AK: I was working for Scientific American, and they did a huge dump of books from their library, literally into a dumpster. There were original NASA slides and beautiful old slides of scientists and telescopes. And day after day, I was just digging through them; they were so beautiful. I was scavenging books and I would go back to my apartment and make collages, cutting up all these crazy books.

Alison Kendall. "Butterflyheads," 2007. Acrylic on panel. Courtesy the artist.

For some reason, collage was one place where I felt free. When I’m drawing or painting, I feel like I have to do it a certain way. With collage, you can cut it up and put it wherever you want. And you’re still involved and deciding; it’s not like it’s less creative. I did a lot of collage, like scientists with butterfly wings on their heads, then I started drawing those, then I started scanning them and playing with the colors. It was really satisfying.
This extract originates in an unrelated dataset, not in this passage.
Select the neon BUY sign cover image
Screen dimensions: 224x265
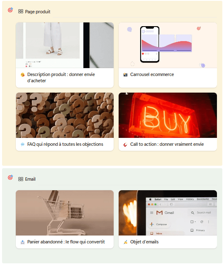click(168, 115)
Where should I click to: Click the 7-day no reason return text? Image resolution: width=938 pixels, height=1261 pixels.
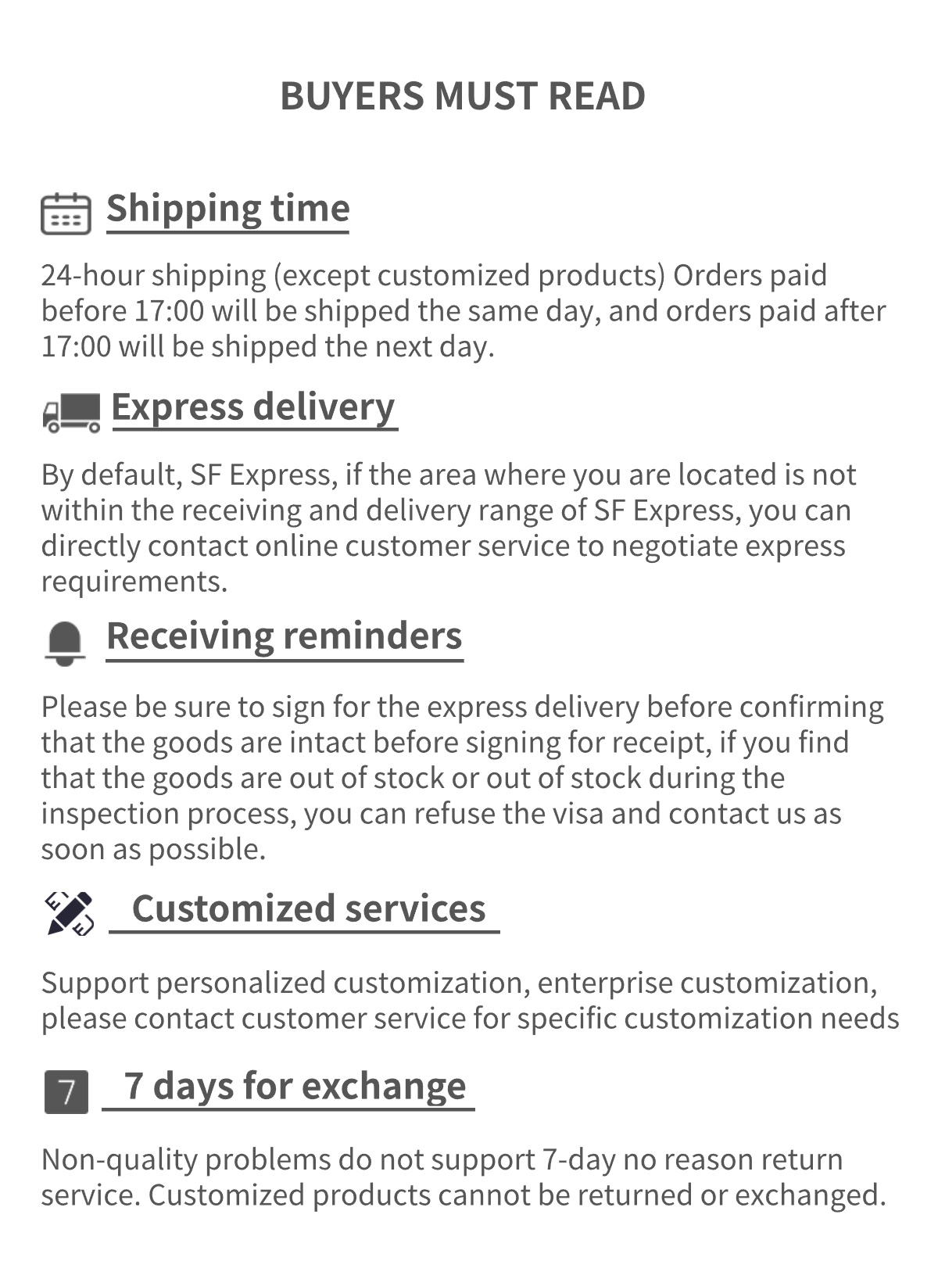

VG: Has it gotten easier to feel freer while you’re drawing or painting?

AK: No, but I do try things out now that I wouldn’t try out before. I have paintings that I’ve made that come from dreams or daydreams—those visions you have when you’re just sitting thinking about a topic for a little while; those are my favorite paintings. I like taking two really different things and trying to put them in one painting.


Alison Kendall. "Appalachian Trail," 2008. Courtesy the artist.

VG: You arrived there from such a different trajectory than many artists. What other artists come from a similar lineage or do you admire?

Maria Sibylla Merian was an artist born in the 1600s who actually drew things in environments and trees; her drawings are really beautiful and stylized, and she was one of the first to do that.

Merian Maria Sybilla. Plate from "Metamorphosis of a Butterfly," 1705. Wikimedia Commons.

Ernst Haeckel created these beautiful plates of microscopic ocean organisms. He did them in the nineteenth century, during the time they were laying out the transatlantic cable and doing transatlantic voyages and discovering all these things they didn’t know before. They didn’t even know how deep the ocean was. He was a young scientist who was completely obsessed with all this information coming in, and he was also a poet and raised in a Catholic family. Eventually he became very, very famous, as a scientist and a science illustrator; his work influenced art nouveau patterns.

Ernst Haeckel. "Desmonema Annasethe," 1880. Wikimedia Commons.

Cornelia Hesse-Honegger started out as a science illustrator, working for laboratories. She focuses on mutations on Heteroptera leaf bugs.  She started out going out to visit Chernobyl and the forest around the nuclear reactor, and she started noticing all these mutated carapaces and mutated wings and eyeballs missing. Scientists say they don’t think her science is sound, but she’s definitely observing something that nobody else is paying attention to. There’s so much detail in the way that she draws.

I love traditional science-illustrator people. I never subscribed to the guild of science illustrators. I don’t want to wear white gloves and carry things around and look at my drawing, but I have enormous respect for the people who do that. We have to find our place in the world. And I’m still figuring mine out; it’s this combination of three things. It’s my technical mind doing textbook work, and then the natural history brain, and then the art brain. I went to my studio today and looked at what’s going on in there; where does that come from? Why do artists make art? I don’t have to do it, but I do have to do it.